### Entries supplied

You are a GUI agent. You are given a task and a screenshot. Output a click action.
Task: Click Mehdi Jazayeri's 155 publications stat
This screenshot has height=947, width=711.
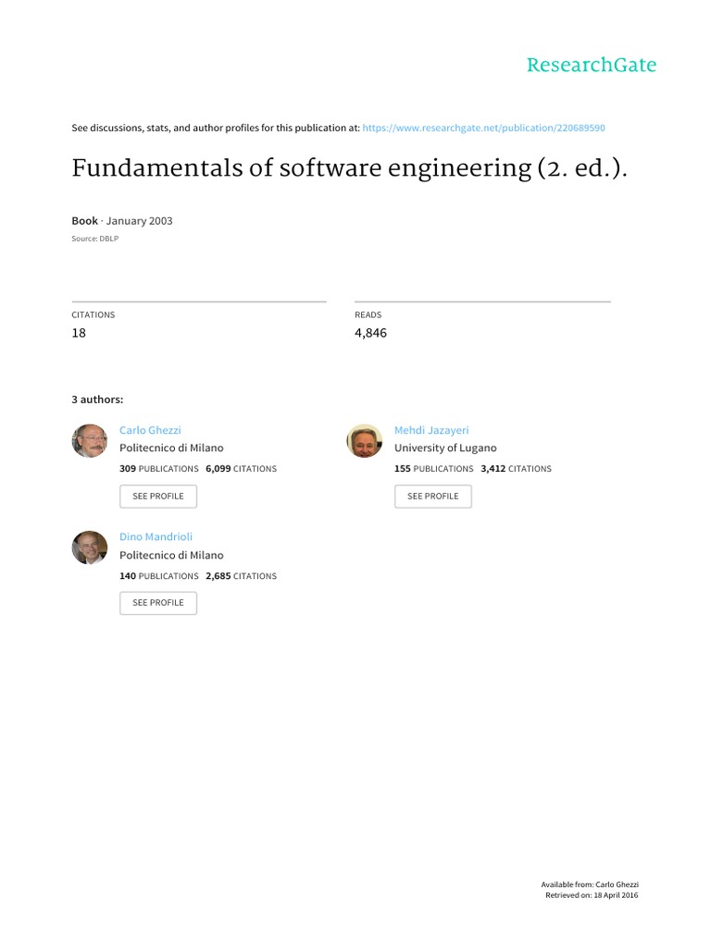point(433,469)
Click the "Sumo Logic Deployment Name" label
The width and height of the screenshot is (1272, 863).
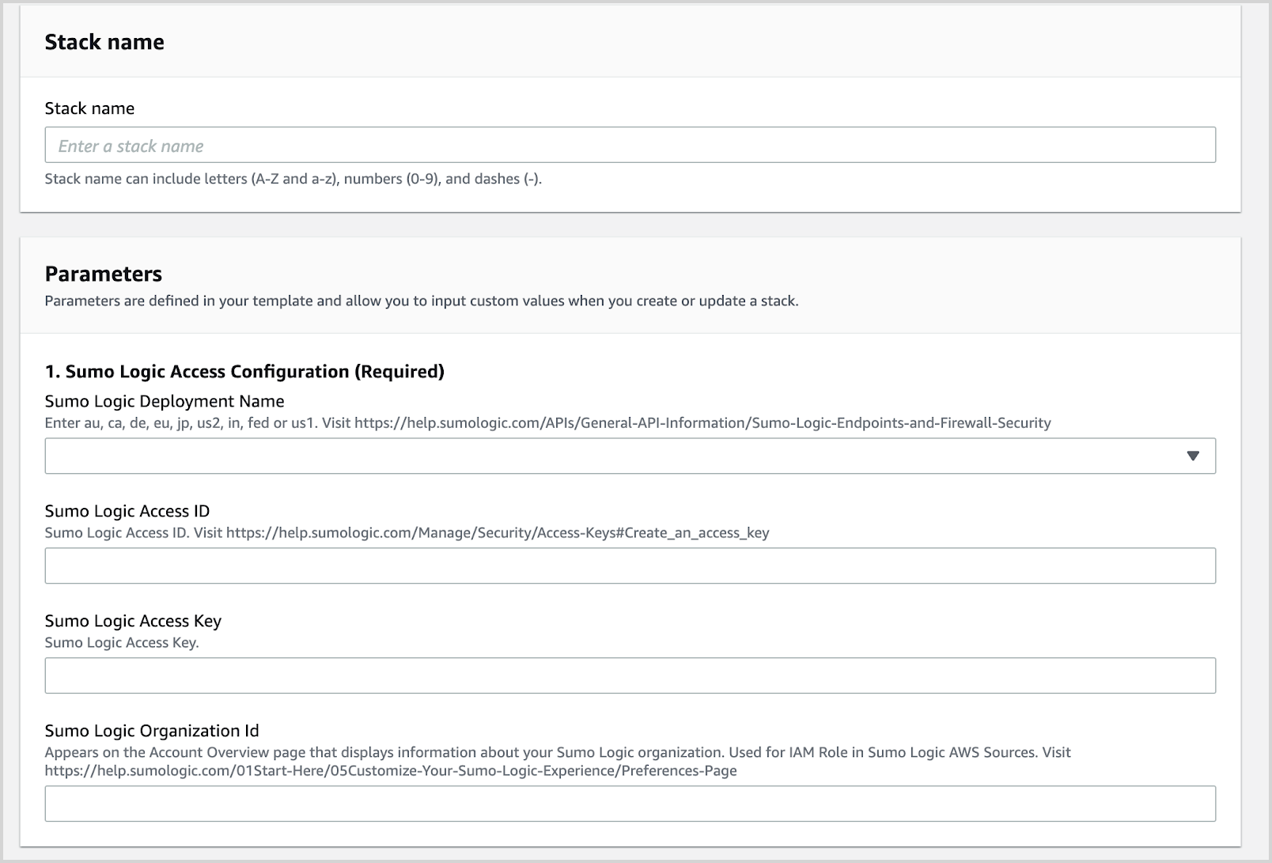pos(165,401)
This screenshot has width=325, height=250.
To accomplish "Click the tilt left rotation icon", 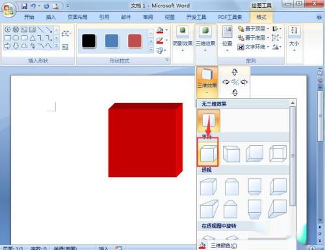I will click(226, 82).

######

Objective =
Count the lines of the material above that contain the string "screenshot", matching case exactly, and give only the number.

Final result =
4